Colville had been badly gassed during the war and was advised to move to the south of England for health reasons. He purchased Penheale Manor in east Cornwall. This was a medieval structure rebuilt in the 16th century that was in an almost ruinous state. Colville commissioned the architect Sir Edwin Lutyens to extend and restore Penheale Manor to restore the manor as a home for him and his increasing collection of art and furniture. The renovation works included installation of a formal garden by Gertrude Jekyll. Colville occupied Penheale from 1920.

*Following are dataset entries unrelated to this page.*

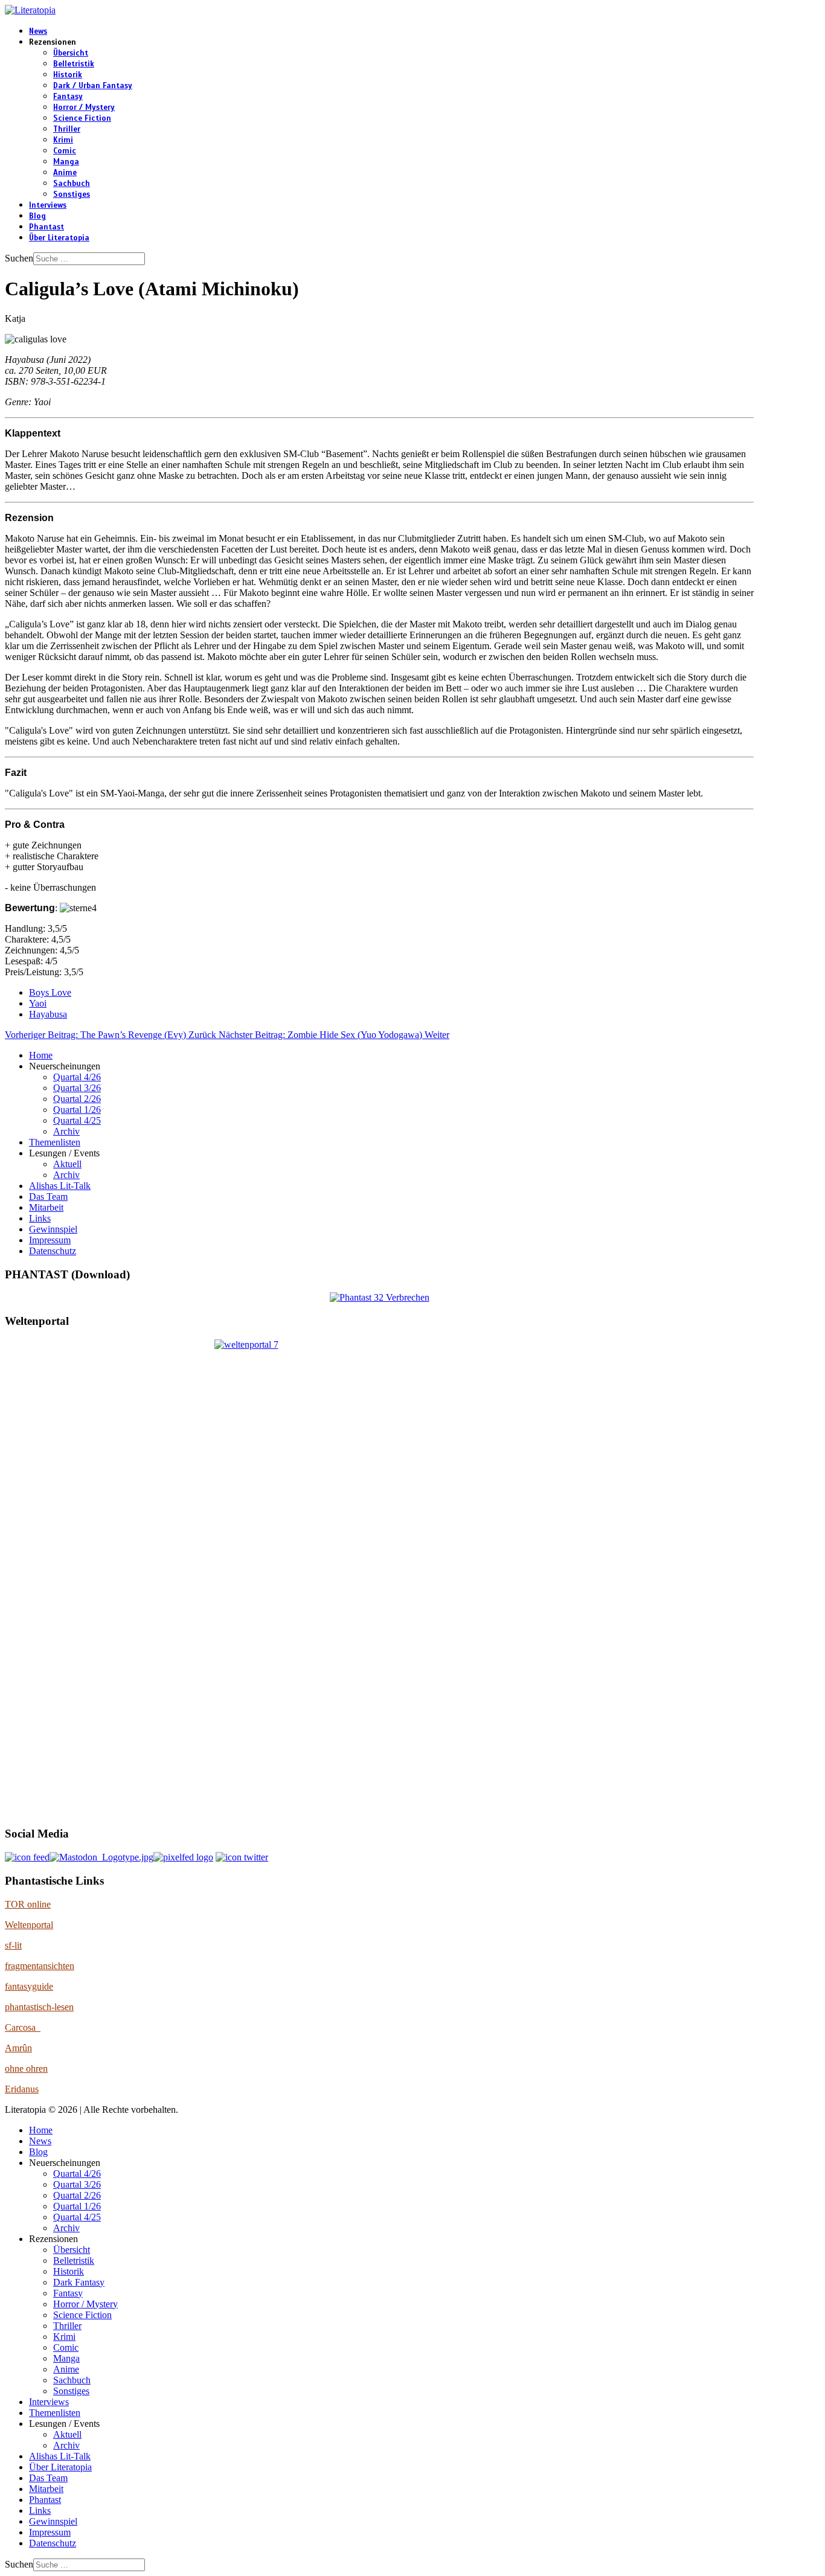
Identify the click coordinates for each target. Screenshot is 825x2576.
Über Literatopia (59, 238)
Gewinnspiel (53, 1229)
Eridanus (22, 2089)
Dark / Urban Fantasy (92, 86)
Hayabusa (48, 1014)
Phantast (46, 227)
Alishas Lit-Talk (60, 1186)
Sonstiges (71, 194)
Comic (64, 151)
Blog (37, 216)
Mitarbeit (46, 1207)
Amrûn (18, 2048)
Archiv (66, 1131)
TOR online (28, 1904)
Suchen (19, 258)
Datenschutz (52, 1251)
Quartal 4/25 (77, 1120)
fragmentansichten (39, 1966)
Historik (67, 75)
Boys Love (50, 992)
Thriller (66, 129)
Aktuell (67, 1164)
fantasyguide (29, 1986)
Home (41, 1055)
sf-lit (13, 1945)
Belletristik (73, 64)
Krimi (63, 140)
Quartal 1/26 (77, 1109)
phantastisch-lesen (39, 2007)
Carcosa (22, 2027)
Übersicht (70, 53)
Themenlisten (54, 1142)
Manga (66, 162)
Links (40, 1218)
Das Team (48, 1196)
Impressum (50, 1240)
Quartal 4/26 (77, 1077)
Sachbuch (71, 183)
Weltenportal (29, 1925)
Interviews (47, 205)
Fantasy (68, 96)
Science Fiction (82, 118)
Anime (65, 173)
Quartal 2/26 (77, 1099)
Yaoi (38, 1003)
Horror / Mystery (84, 107)
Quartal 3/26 (77, 1088)
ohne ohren (26, 2068)
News (38, 31)
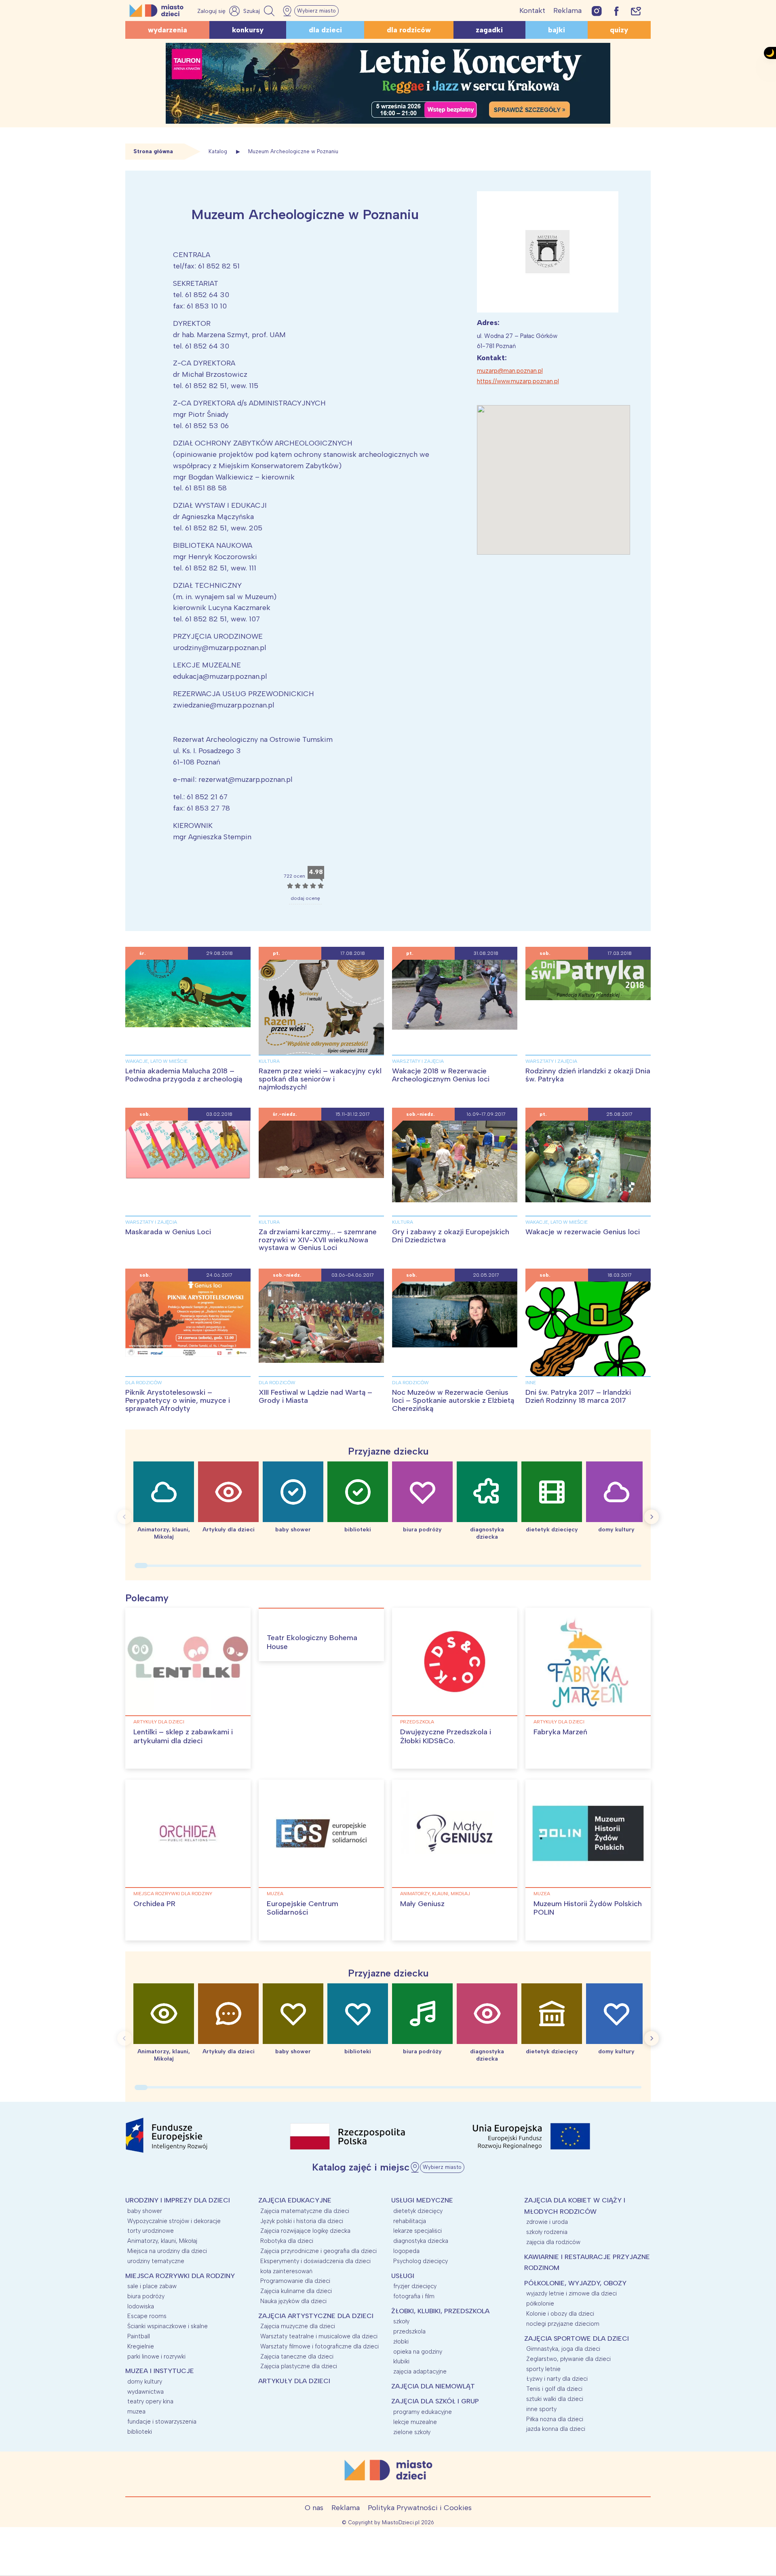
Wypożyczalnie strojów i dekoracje (174, 2221)
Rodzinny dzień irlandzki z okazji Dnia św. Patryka (587, 1074)
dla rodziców (409, 29)
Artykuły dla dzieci (158, 1722)
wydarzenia (167, 29)
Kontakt (532, 10)
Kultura (269, 1061)
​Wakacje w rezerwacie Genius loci (582, 1231)
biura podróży (145, 2296)
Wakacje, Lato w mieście (156, 1061)
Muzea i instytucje (159, 2371)
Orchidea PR (154, 1903)
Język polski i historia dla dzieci (301, 2221)
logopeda (406, 2251)
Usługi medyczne (422, 2200)
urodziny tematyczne (155, 2261)
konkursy (248, 29)
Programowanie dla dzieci (295, 2281)
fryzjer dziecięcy (414, 2286)
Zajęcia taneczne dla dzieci (296, 2356)
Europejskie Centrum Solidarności (302, 1908)
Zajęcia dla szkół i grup (435, 2401)
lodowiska (140, 2306)
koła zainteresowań (286, 2271)
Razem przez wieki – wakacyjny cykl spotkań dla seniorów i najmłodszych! (320, 1079)
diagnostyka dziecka (420, 2240)
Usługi (402, 2276)
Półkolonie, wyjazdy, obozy (575, 2283)
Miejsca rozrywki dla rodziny (172, 1893)
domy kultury (144, 2381)
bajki (556, 29)
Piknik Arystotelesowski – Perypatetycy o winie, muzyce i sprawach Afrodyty (177, 1400)
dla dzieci (325, 29)
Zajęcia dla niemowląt (433, 2386)
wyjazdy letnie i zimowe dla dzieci (571, 2293)
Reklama (567, 10)
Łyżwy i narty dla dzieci (557, 2378)
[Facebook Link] (616, 10)
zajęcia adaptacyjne (420, 2371)
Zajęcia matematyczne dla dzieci (304, 2211)
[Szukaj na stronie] (259, 11)
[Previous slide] (124, 1517)
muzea (275, 1893)
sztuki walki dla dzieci (554, 2399)
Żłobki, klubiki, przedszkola (440, 2311)
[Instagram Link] (597, 10)
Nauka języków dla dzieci (293, 2301)
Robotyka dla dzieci (286, 2240)
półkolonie (540, 2303)
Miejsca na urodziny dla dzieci (167, 2251)
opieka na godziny (417, 2351)
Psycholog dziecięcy (420, 2261)
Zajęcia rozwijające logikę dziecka (305, 2230)
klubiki (401, 2361)
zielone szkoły (411, 2432)
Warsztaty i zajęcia (418, 1061)
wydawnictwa (145, 2391)
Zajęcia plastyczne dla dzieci (298, 2366)
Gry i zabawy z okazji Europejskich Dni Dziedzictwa (450, 1235)
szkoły (401, 2321)
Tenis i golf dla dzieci (554, 2388)
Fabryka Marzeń (560, 1731)
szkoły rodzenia (546, 2232)
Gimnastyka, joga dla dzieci (563, 2348)
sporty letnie (543, 2369)
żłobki (401, 2341)
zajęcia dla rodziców (553, 2242)
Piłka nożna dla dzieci (554, 2419)
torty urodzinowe (150, 2230)
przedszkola (417, 1722)
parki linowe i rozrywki (156, 2356)
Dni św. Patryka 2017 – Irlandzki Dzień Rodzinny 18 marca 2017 (578, 1396)
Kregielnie (140, 2346)
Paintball (138, 2336)
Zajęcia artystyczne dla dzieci (315, 2316)
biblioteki (139, 2431)
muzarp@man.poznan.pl (510, 370)
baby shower (144, 2211)
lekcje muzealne (415, 2422)
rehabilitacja (409, 2221)
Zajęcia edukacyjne (294, 2200)
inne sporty (541, 2409)
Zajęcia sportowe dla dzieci (576, 2338)
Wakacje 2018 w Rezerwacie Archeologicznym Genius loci (440, 1074)
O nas (314, 2507)
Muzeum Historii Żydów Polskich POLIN (588, 1908)
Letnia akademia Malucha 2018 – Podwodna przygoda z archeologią (183, 1074)
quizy (619, 29)
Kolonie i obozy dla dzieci (560, 2313)
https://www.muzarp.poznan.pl (518, 381)
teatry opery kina (150, 2401)
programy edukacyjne (422, 2412)
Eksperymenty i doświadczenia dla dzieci (315, 2261)
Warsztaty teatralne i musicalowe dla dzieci (318, 2336)
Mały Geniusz (422, 1903)
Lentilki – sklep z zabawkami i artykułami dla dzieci (183, 1736)
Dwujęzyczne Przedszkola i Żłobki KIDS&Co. (445, 1736)
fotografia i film (413, 2296)
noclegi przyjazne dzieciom (562, 2323)
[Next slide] (651, 1517)
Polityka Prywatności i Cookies (420, 2507)
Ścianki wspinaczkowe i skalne (167, 2326)
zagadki (489, 29)
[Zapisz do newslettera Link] (636, 10)
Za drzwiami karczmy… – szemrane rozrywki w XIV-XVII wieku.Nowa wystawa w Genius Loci (318, 1239)
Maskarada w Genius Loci (168, 1231)
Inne (530, 1382)
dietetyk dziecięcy (418, 2211)
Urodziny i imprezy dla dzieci (177, 2200)
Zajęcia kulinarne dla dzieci (296, 2291)
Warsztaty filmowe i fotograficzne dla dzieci (319, 2346)
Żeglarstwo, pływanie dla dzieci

Colville's collection included drawings by the Old Masters and English-made furniture, including a 14th-century chest owned by Richard de Bury. Individual pieces included a Roman cityscape by Giovanni Paolo, which is now in the collection of the National Gallery, Raphael's Head of a Muse and Head of a Bear, a c. 1480 drawing by Leonardo da Vinci. The latter became one of the last few of the several hundred extant da Vinci drawings in private ownership. Colville also owned two c. 1500 works by Fra Bartolomeo: A Kneeling Angel and The Virgin and Child Surrounded by Saints and Angels. Colville had a particular interest in works of the Near and Middle East. His collection, much of which was later acquired by the British Museum, included the Babylonian Burney Relief (also known as the Queen of the Night).

==Later years==
Colville was appointed High Sheriff of Cornwall on 15 February 1940, remaining in office for a year. He lived with his third wife Diana in Kensington Square, London, and died in 1974. His records relating to the Penheale estate are held by the Plymouth Archives.